Diplomacy in the fight against terrorism should not be ignored. Whilst it might be too late for
diplomacy in the case of fighting against al Qaeda, diplomatic approaches to other terrorist
organisations, especially at an early stage of development can produce results. The IRA, after
all, was not defeated solely of the streets of Belfast but in meeting rooms in Ireland and the
UK.

Any attempt to fight terrorism in an effective manner must therefore take this into account. In
the case of Africa this is probably the biggest problem as in too many instances terrorist
organisations are based in regions or countries where good governance and functioning
ministries are wishful thinking, in some cases it is the government itself which is a part of the
problem.

Possible Solutions

Possibly the concept of good governance is too opaque to be of practical use as many African
countries haven’t had a widely held and detailed definition of what constitutes good
governance. Otto von Bismarck reportedly stated that “politics is the art of the possible”.
However performance must be judged against objective criteria and these are missing. Thus in
a first step it would seem necessary to initiate the drawing up of such criteria with the aim of
creating an environment in which necessary cooperation between various agencies and
ministries at national and international level becomes possible. This is very much a “hearts
and mind” exercise aimed at the public sector and not an easy one.
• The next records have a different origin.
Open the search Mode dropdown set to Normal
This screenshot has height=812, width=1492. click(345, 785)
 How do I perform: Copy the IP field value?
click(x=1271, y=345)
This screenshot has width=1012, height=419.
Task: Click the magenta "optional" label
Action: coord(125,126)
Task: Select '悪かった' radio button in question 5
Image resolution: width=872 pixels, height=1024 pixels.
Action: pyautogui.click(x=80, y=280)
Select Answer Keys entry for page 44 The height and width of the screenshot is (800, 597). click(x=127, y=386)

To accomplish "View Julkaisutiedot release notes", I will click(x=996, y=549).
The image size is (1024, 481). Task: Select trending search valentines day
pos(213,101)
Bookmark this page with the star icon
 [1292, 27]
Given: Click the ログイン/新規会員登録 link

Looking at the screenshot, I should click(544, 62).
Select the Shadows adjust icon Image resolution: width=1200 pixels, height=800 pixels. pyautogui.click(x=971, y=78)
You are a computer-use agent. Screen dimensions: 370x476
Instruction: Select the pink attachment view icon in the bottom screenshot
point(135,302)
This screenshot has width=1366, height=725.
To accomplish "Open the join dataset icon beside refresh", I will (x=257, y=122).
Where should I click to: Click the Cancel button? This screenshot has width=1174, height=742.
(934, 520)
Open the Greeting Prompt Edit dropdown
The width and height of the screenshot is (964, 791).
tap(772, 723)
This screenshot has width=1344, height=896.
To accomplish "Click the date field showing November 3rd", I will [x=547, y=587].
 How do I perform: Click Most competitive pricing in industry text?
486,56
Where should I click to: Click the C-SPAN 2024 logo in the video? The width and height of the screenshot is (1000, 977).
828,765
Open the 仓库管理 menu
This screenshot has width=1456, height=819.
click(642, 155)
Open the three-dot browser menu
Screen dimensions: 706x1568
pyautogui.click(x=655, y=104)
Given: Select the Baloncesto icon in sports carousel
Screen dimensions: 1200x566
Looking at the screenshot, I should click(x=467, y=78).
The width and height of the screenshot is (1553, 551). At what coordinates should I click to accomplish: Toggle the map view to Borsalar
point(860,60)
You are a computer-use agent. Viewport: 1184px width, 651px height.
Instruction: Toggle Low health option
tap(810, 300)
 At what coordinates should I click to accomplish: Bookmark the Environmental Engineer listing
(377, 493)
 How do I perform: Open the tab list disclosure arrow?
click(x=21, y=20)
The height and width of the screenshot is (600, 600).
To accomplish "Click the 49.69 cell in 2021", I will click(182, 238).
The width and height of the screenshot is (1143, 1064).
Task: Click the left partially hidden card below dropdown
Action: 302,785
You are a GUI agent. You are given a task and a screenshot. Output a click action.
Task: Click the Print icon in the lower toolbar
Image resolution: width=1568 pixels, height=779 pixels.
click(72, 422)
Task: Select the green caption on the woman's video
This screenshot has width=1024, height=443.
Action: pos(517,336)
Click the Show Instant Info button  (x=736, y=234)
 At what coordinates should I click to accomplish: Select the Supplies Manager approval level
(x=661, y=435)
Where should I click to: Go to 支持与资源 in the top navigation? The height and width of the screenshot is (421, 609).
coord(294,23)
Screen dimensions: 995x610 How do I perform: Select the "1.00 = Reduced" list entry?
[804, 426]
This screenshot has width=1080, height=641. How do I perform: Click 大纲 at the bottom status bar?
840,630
Parallel to this it should be possible to organise meetings and workshops at a national level,
involving the armed forces and security organisations and the Ministry of the Interior with the
aim of practising cooperation. Such meetings would undoubtedly result in small but
significant successes, thus further encouraging future cooperation. Foreign experts could play
a role here by mediating and providing expert advice.

It must be realised that such a radical departure from the manner in which counter terrorist
activities are being conducted will be a painful and long drawn out process. It therefore needs
to be mentored by a neutral agency such as IGAD rather than the AU in the form of the
African Centre for the Study and Research on Terrorism. It also needs to be backed by
legitimate national interests with sufficient power to counteract turf wars.

The role model at a national level is the UK`s COBRA (Cabinet Office Briefing Room) which
is highly effective and able to take the necessary decisions to mitigate terrorist threats. It also
cuts through red tape and has reduced time to action significantly, making COBRA probably
the most effective crisis management organisation active in counter terrorism today. It is
backed by a well functioning domestic and international Intelligence Service, a respected
Diplomatic Service, experienced Police and well trained Special Forces on stand by at all
times. Emulating this might take time and a great deal of effort, but it would seem that the
combination of good national governance and the ability to bring the power of the state to
confront the terrorist threat is the only solution remaining.